Monday, March 12, 2007

Mama Adams...

The last thing one is obligated to give is comfort in basic training. As long as your ass is where they tell it to be and when, the powers that be could care less how the trainees feel about each other or themselves. The thought of healthy dynamic only went so far as function dictated and barely even to that. As for myself, I really couldn't have cared either except I would have preferred less screaming and more time alone. Then there was Mama Adams. Nearly forty, joining the guard to attempt to care for the children she loved more than anything. She was broke down before she started but stronger than any of the yelling, testosterone pumps let loose in that place. Her knees were shot and her back was bad at the beginning, and it proved to nearly kill her those nine weeks, but there was grace and solidarity in her suffering. While in reception, she took a handful of us into her confidence and trust and care and didn't let us out from those soft black arms until the day we left. Many nights, she would come trundling down to my bunk with icy-hot patches in her hand, and I would place them as strategically and gently as possible on the wide agonies of her shoulders and ribs.
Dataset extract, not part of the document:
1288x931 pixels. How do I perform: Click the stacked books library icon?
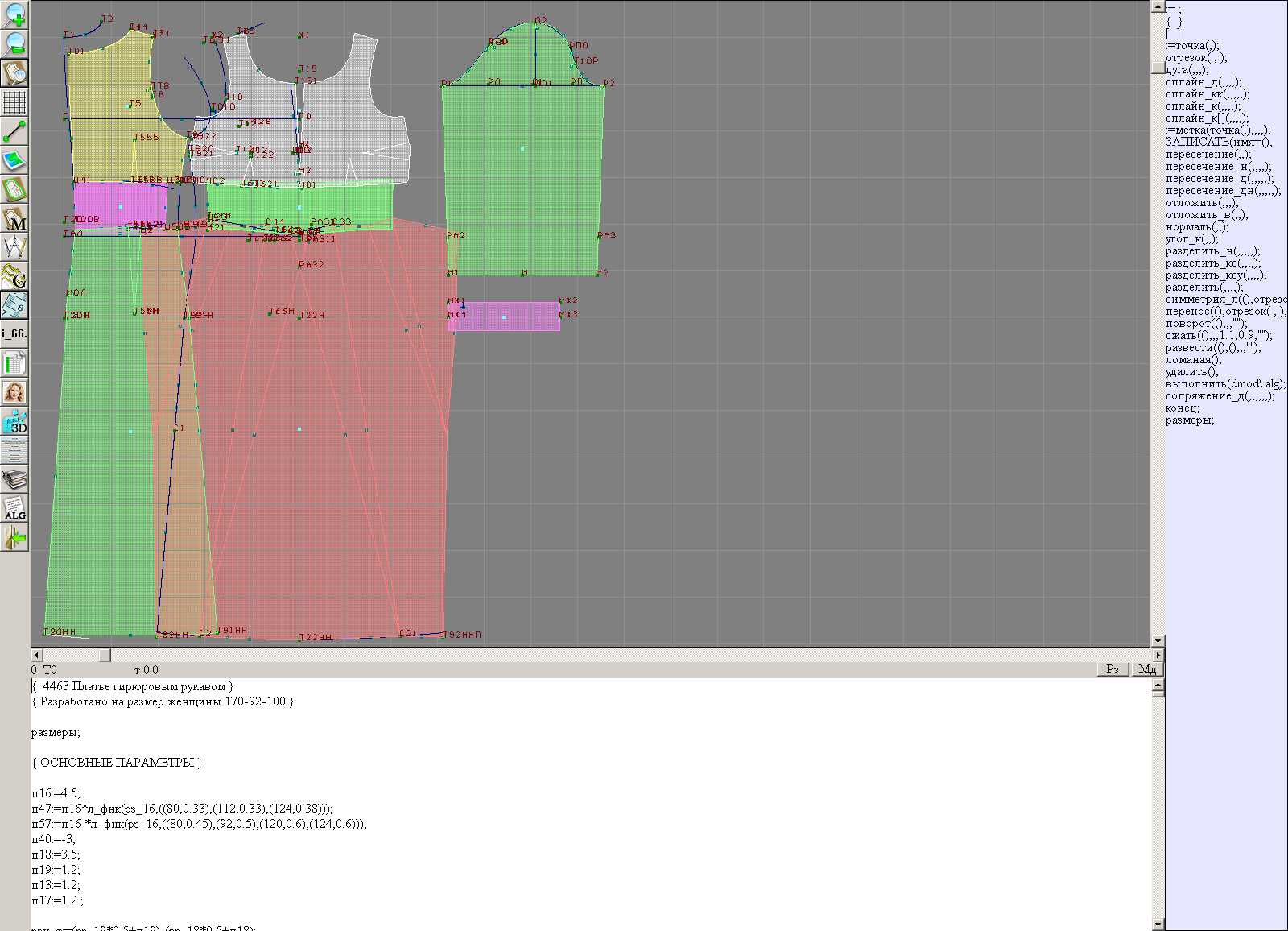pos(14,480)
My meager offerings.

She had attempted basic before. Young and spry and perfect youth almost a decade before I knew her. The kids she was still fighting for when I met her were her reason back then too. The army is many things, but it is also stable and full of benefits that fill a mother's eyes. She was at reception for a week, not able to call home and dying the small deaths of moments without the love that was like air to her. One night, she woke up in her bunk not able to breathe. Terror was on her so thick she could barely move. But she knew she had to get to a phone. No matter that they were off-limits and that a drill sergeant would like nothing more than to catch this young black woman breaking curfew and the rules to get to one. She knew nothing except she must call home and now and no one could stop her. She managed somehow to elude the watchful malice and dialed home...and her mother answered where her husband should have been. There were long tears in her voice and she was saying, "He's gone baby. He's gone." Mama Adams barely needed the details of her husband getting in the car with his younger friends. Of the reckless speed in a friend's new car. Of the railing that could not hold the momentum and delivered the vehicle and her love without mercy to the ravine below. She had known that he was gone when she woke to a world without air for her lungs.
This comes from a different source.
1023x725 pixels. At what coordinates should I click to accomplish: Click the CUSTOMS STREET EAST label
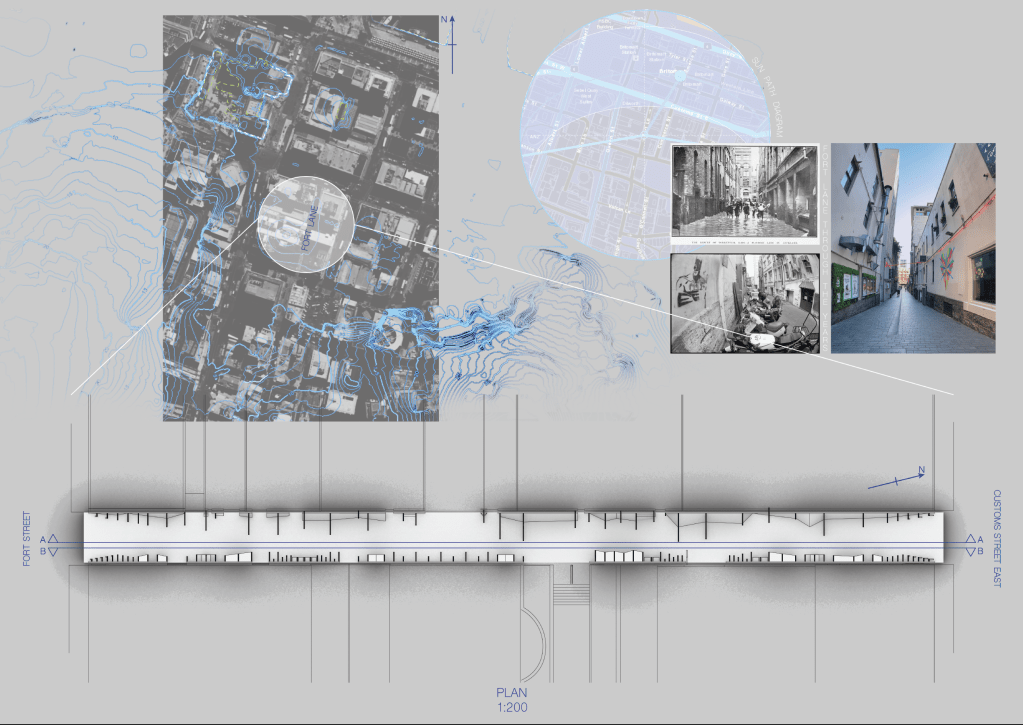997,538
Mama Adams told this to a few of us as we started basic, her facing these old hauntings and horrors that our trifling terrors could not even imagine. And when my Tom found mirroring circumstances with the miracle of safety at the end instead, she listened to my hysteria and did not even rebuke my tears in comparison to what could have been. She held me and let me know that, yes, the imagined fear was bad enough and her happiness for the outcome was unsoiled by her own forever mourning.